[whatwg] MIME Sniffing spec - http://mimesniff.spec.whatwg.org/ from Boris Zbarsky on 2011-10-22 (public-whatwg-archive@w3.org from October 2011)

From: Boris Zbarsky <bzbarsky@MIT.EDU>
Date: Sat, 22 Oct 2011 10:53:11 -0400
Message-ID: <4EA2D8D7.6000201@mit.edu>

On 10/22/11 6:09 AM, Daniel Glazman wrote:
>>> text/plain; charset=iso-8859-1
>>>
>>> This is wrong. Nothing in the MIME or the HTTP specs says such a
>>> whitespace is mandatory. Whitespace is explicitely forbidden between
>>> type and subtype, between parameter-name and parameter-value, but that's
>>> all. AFAIC, |text/plain;charset=iso-8859-1| is perfectly valid and
>>> |text/plain ; charset=iso-8859-1| is perfectly valid too.
>>
>> We do not want to sniff text/plain more than strictly necessary.
>
> Sorry, I don't understand that answer, what do you mean exactly ?

Normally, when a browser receives a header of the form "text/plain ...." 
where ... is anything, it should treat the page as text-plain.

However, there is a known bug in old Apache installations where Apache 
defaulted to sending a type of "text/plain" or "text/plain; 
charset=iso-8859-1" or "text/plain; charset=ISO-8859-1" or "text/plain; 
charset=UTF8" (depending on the installation) any time it didn't know 
what type of data the file was.

Therefore, it is fairly common for random binary files to be served with 
those 4 exact header values.  Thus, if those _exact_ strings are 
encountered the UA needs to sniff to make sure it's not actually binary.

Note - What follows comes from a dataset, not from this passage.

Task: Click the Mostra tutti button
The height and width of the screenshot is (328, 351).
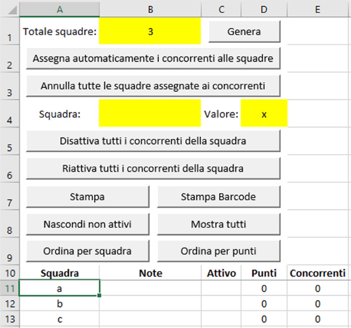Action: pyautogui.click(x=219, y=224)
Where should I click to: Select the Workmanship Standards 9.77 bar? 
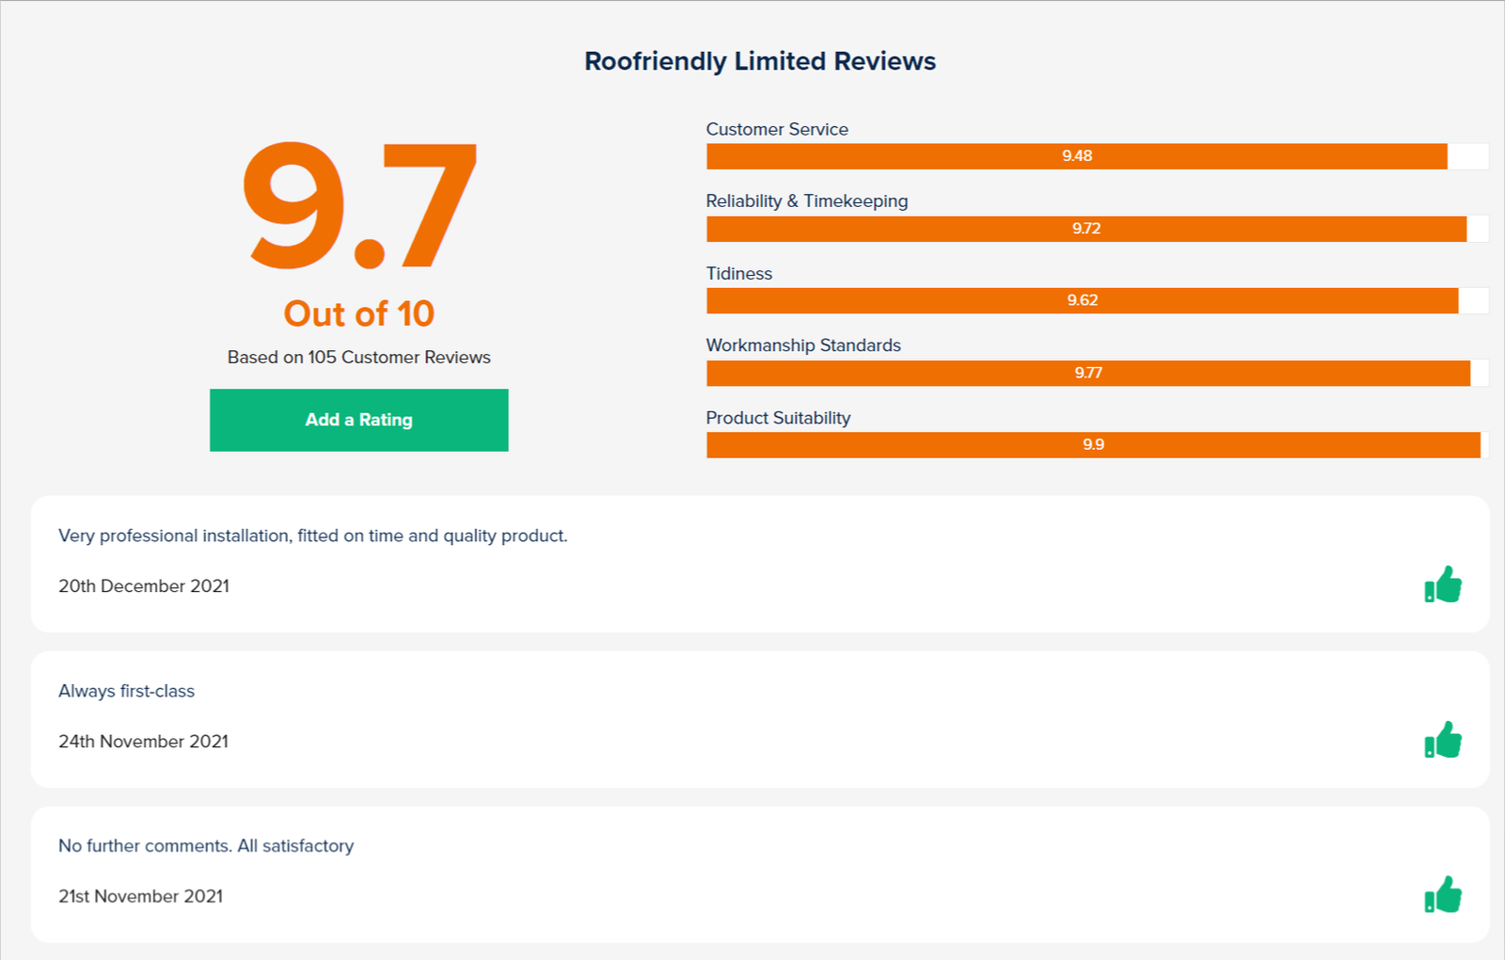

> If I read the document correctly, UAs are going to fallback to complex
> type detection with perf and time cost just because the content-type
> detection did not honour the potential presence of whitespace ???
> Really ?

You read it wrong.  If the whitespace doesn't match the exact values in 
the table, the UA will just treat the page as text/plain.  It's only 
when the header value is exactly one of the 4 in the table that the UA 
will go into http://mimesniff.spec.whatwg.org/#text-or-binary

-Boris

Received on Saturday, 22 October 2011 07:53:11 UTC